--- WHAT YOU ARE ASKED TO DO ---
Please continue the essay on community below, starting after its last sentence; the lines that follow it are not part of it.

Start of PASSAGE PROVIDED

Community


Community has been increasingly defined as a static phenomenon. In urban settings, it can be defined by meetings and activities. It can also be defined by a neighborhood's borders. Community centers are often confused with community itself. Church congregations are often equated with community.  In biology, a community is a group of interacting living organisms sharing a common populated environment.


I have occasionally referred to a gay community in discussions. However, there is no real homogeneous thing. There is no real Black community. There is no real Asian community. These are all constructs used by politicians and statisticians to calculate strategy. When I blow this up further, would I say there is a heterosexual male community? Would anyone buy a heterosexual female community in today's parlance?

My educational background is heavy in science. I tend to see myself as a member of a human community wherever I am in accordance with the biological definition. Therefore, when I am on the subway, I am not a member of the transit community. I am a member of the human community on the subway.

A certain mental opening occurs with this perspective. By looking at myself as a member of any contemporaneous human community with which I share habitat, I am shedding race, ethnicity, gender, age and sexual preference as qualifiers to be applied to the human beings around me. This is a moment-by-moment perspective on community. It is also entails a certain personal responsibility in the most mundane human situations.

Religions, clubs, political organizations are dividers. They segment the human community by identity markers. They serve a purpose. However, overpopulated human habitats can become alienating places when the concept of community becomes narrowed to special interests. I see this happening in my own urban environment. As a Bostonian, this alienation strikes me as relatively new with our increasing population and its increasing non-native numbers.

End of PASSAGE PROVIDED
Start of INPUT DATA

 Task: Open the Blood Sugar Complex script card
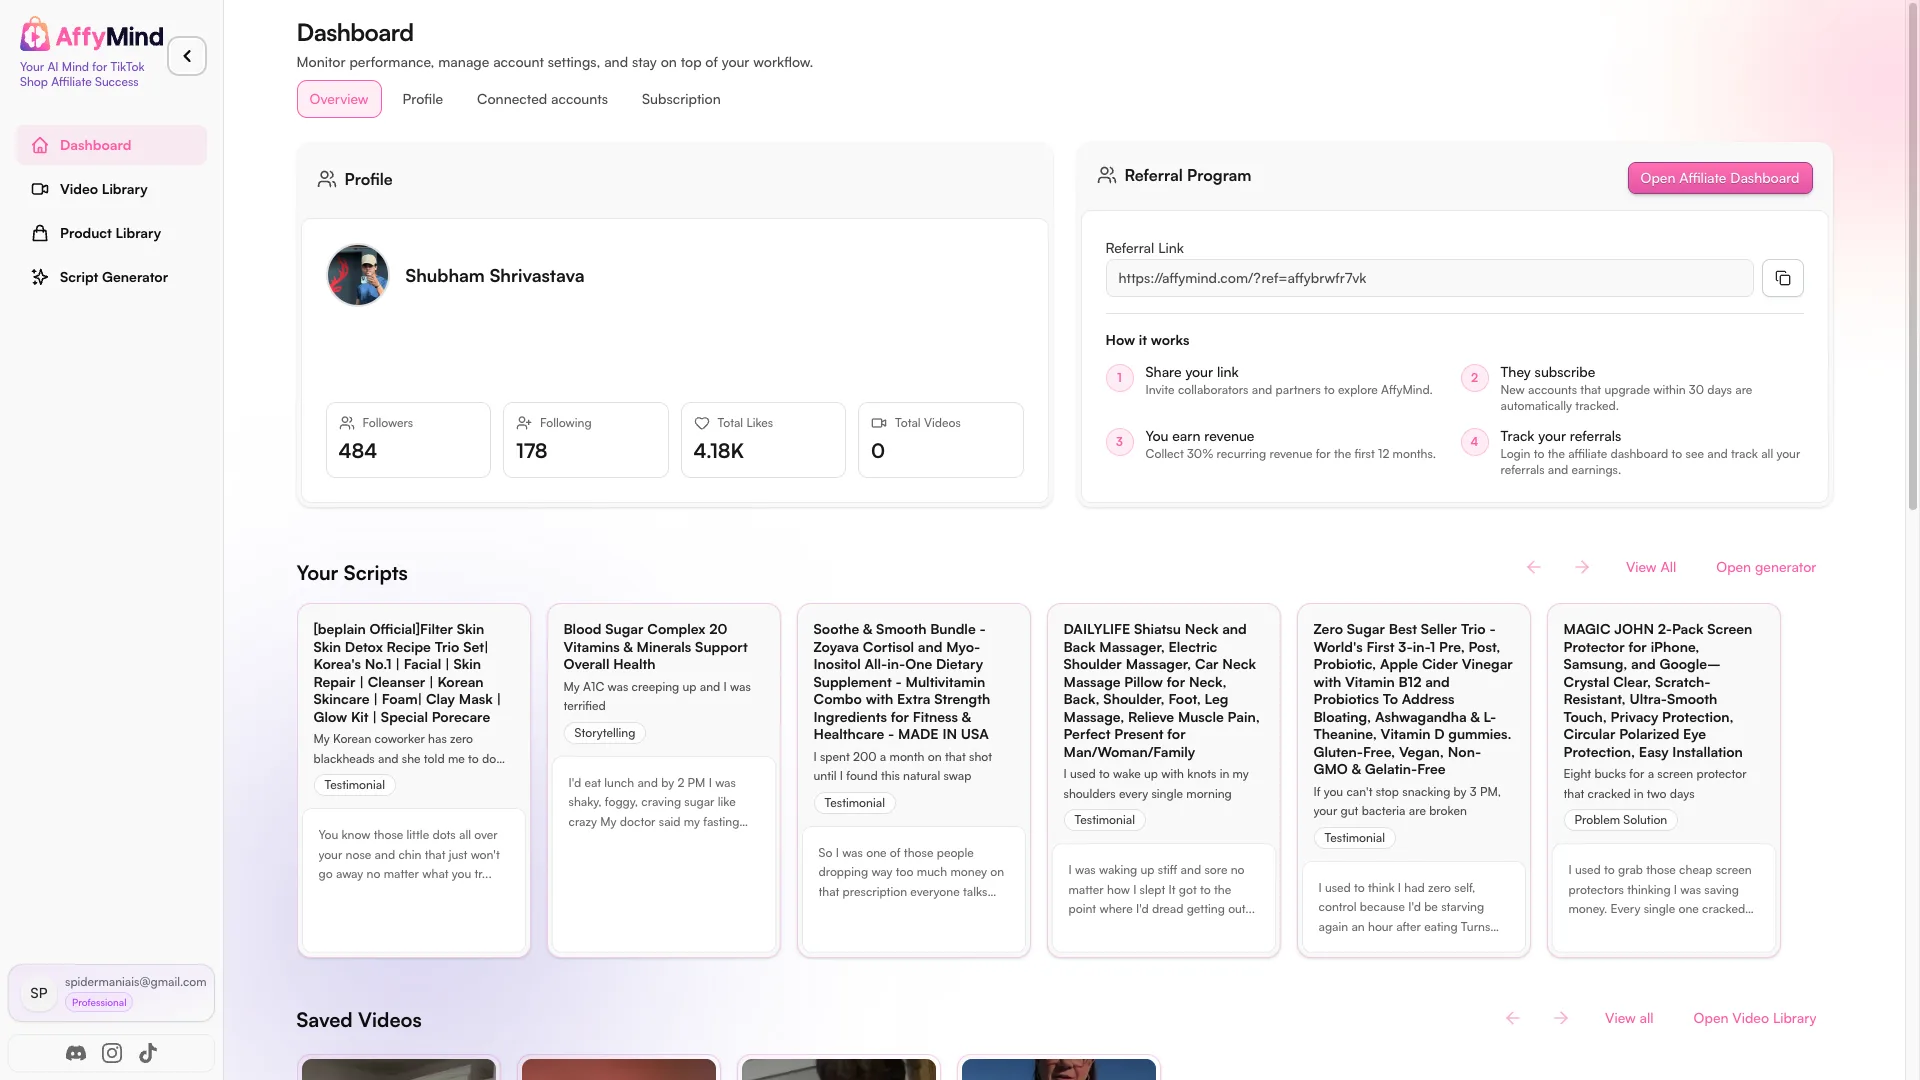[664, 780]
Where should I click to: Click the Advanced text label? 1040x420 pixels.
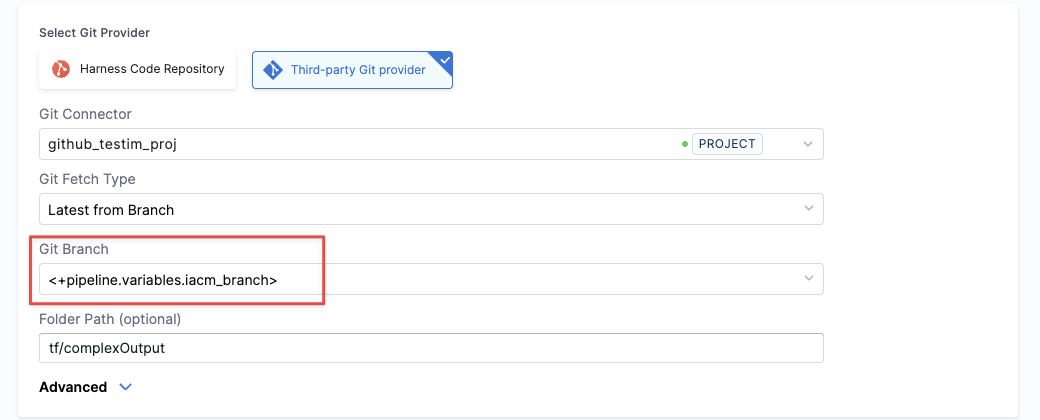pos(73,387)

End of INPUT DATA

--- ANSWER TO THIS TASK ---
As a humanist, I feel that seeing all groups of human beings in shared habitat as my community is a workable and healthy way to live ethically. It helps me heal programmed obstacles to compassion in my mind. As a professional health care provider (R.N.), I have been trained to make a contribution to any community in which I reside. I take this as a personal responsibility, not simply a way to make a salary. This is why I have maintained my license since my retirement from salaried work.

As non-religious people form communities, in the sense of congregations, I hope these meetings continue to be widely open and not limited by divisive dogma. In fact I hope non-religious groups seek and thrive upon a wide diversity of the human population wherever they occur. Right now I fear that these communities are only diverse within an encapsulated socioeconomic and educational class.  The language and activities of these communities reflect this. They are more alumni/alumnae club than factory softball team.